CPU times: user 154 µs, sys: 19 µs, total: 173 µs
Wall time: 178 µs


## 2. `%timeit`

In [5]:
numbers = list(range(1_000))
%timeit [x**2 for x in numbers]

74.6 µs ± 23.5 µs per loop (mean ± std. dev. of 7 runs, 10000 loops each)


In [6]:
%timeit nums = list(range(1_000))
%timeit nums2 = [n for n in range(1_000)]

14.6 µs ± 631 ns per loop (mean ± std. dev. of 7 runs, 100000 loops each)
41.8 µs ± 9.15 µs per loop (mean ± std. dev. of 7 runs, 10000 loops each)


✅ **Your Turn**: Compare `%timeit` results for a list comprehension vs. a `for` loop that builds the same list.

## 3. `%%time` for a Whole Cell

In [None]:
%%timeit
total = 0
for i in range(1_000_000):
    total += i
total

20.2 ms ± 765 μs per loop (mean ± std. dev. of 7 runs, 10 loops each)

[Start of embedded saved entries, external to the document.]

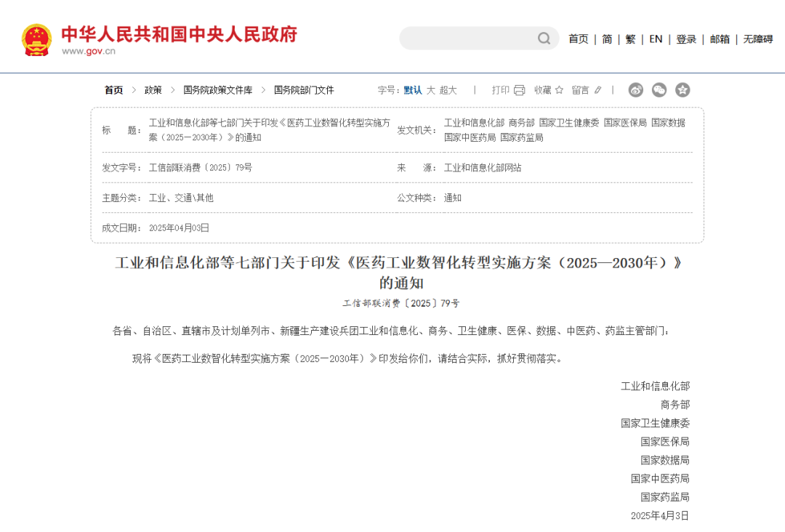Click the search magnifier icon
Viewport: 785px width, 532px height.
[x=544, y=39]
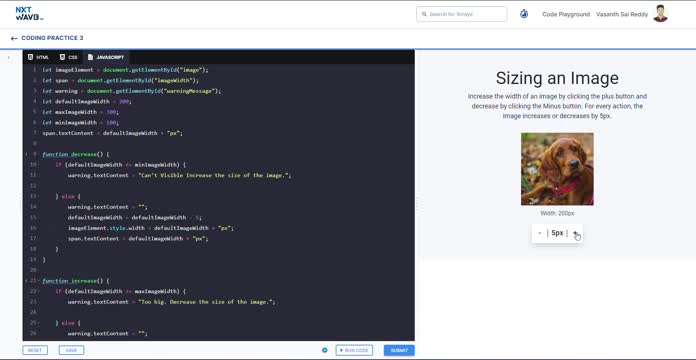Click the small icon left of the editor tabs
696x360 pixels.
pyautogui.click(x=9, y=57)
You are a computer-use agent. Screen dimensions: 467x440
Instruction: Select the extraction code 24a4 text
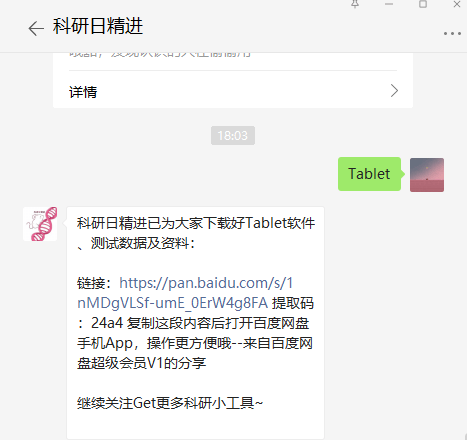pos(107,323)
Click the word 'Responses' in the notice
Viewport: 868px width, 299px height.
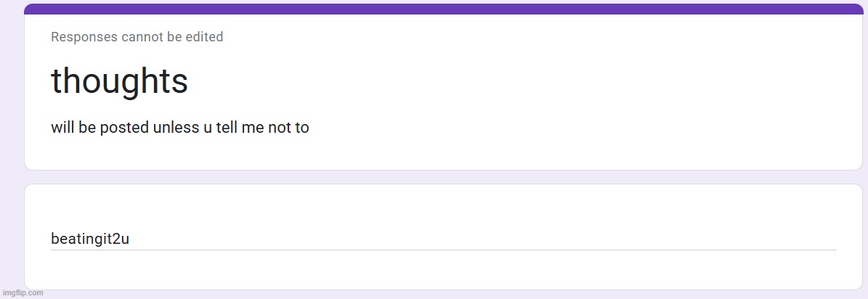(84, 37)
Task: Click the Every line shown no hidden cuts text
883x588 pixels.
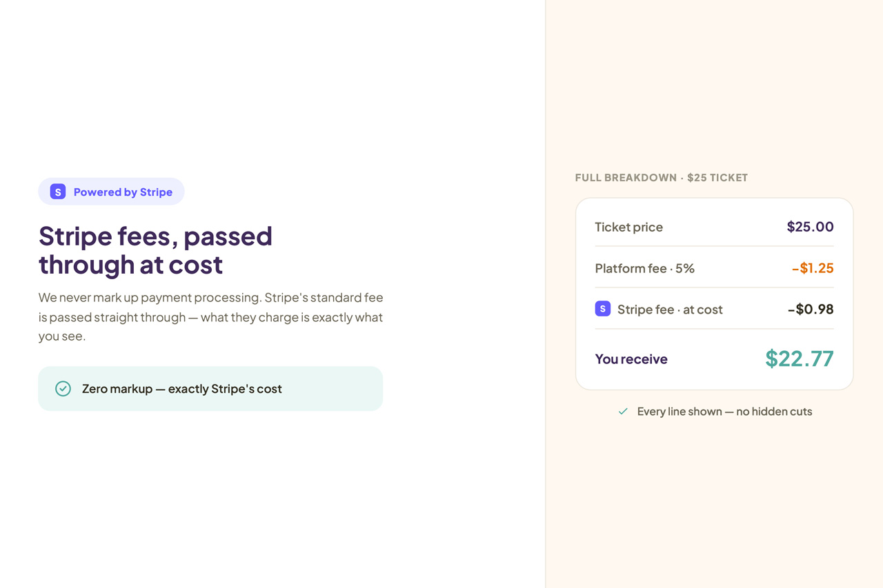Action: [x=725, y=412]
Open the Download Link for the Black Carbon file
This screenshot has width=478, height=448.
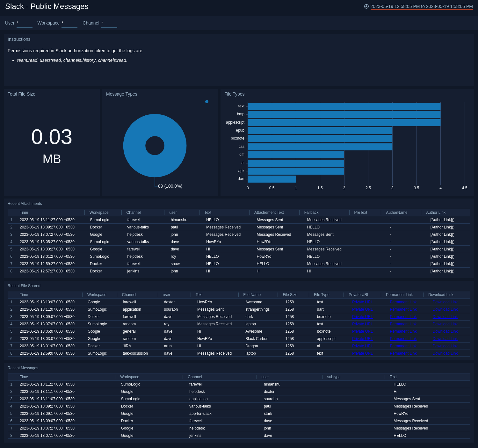coord(445,339)
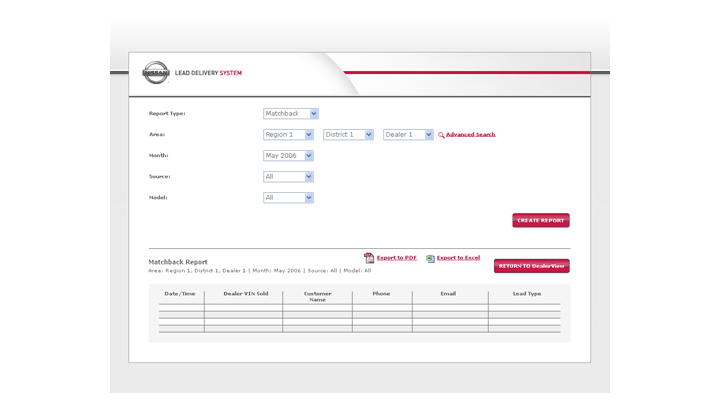Select the Customer Name column header
The width and height of the screenshot is (720, 410).
317,297
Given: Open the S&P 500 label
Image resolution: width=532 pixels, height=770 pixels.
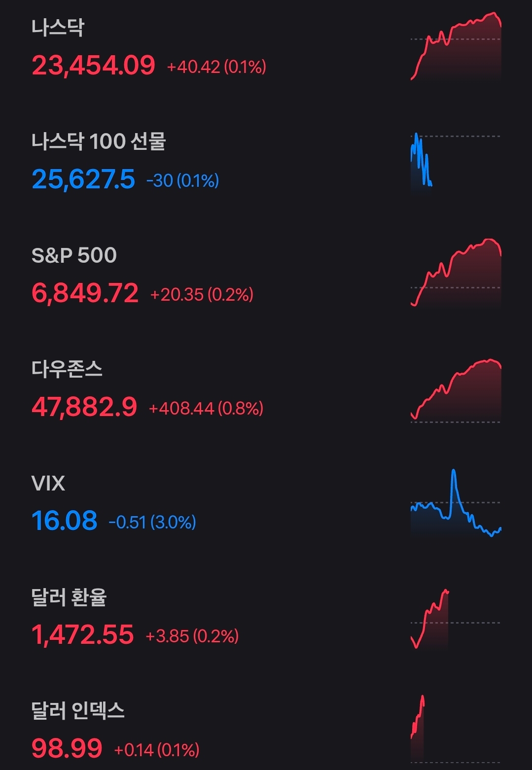Looking at the screenshot, I should click(x=74, y=255).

✅ **Your Turn**: Wrap a longer multi-line operation with `%%time` to measure its runtime.

In [7]:
%%time

import numpy as np

# Multi-line operation
A = np.random.rand(1_000_000)
B = np.random.rand(1_000_000)

dot = np.dot(A, B)


CPU times: user 19.2 ms, sys: 6.98 ms, total: 26.2 ms
Wall time: 25.1 ms


## 4. Comparing Loops vs. NumPy

In [8]:
import numpy as np

numbers = np.arange(1_000_000)

# Python loop
%timeit [x**2 for x in numbers]

# NumPy vectorized
%timeit numbers**2

167 ms ± 29.3 ms per loop (mean ± std. dev. of 7 runs, 10 loops each)
951 µs ± 173 µs per loop (mean ± std. dev. of 7 runs, 1000 loops each)


✅ **Your Turn**: Try squaring numbers with a Python loop, list comprehension, and NumPy array. Compare times.

In [9]:
%%time

N = 10_000_000
result_loop = []

for i in range(N):
    result_loop.append(i * i)


CPU times: user 1.11 s, sys: 251 ms, total: 1.36 s
Wall time: 1.36 s


In [10]:
%%time

N = 10_000_000
result_lc = [i * i for i in range(N)]


CPU times: user 479 ms, sys: 244 ms, total: 723 ms
Wall time: 724 ms


In [11]:
%%time

import numpy as np

N = 10_000_000
arr = np.arange(N)
result_np = arr * arr


CPU times: user 27 ms, sys: 80 ms, total: 107 ms
Wall time: 123 ms


## 5. Why This Matters
- Performance differences become huge with large datasets.
- Vectorized operations (like NumPy, Pandas) are usually faster.
- `%timeit` is your friend when deciding how to implement something.


---
### Summary
- `%time` and `%timeit` measure execution speed.
- `%%time` and `%%timeit` work on whole cells.
- Loops are slower than list comprehensions, which are slower than NumPy.
- Always measure performance before optimizing.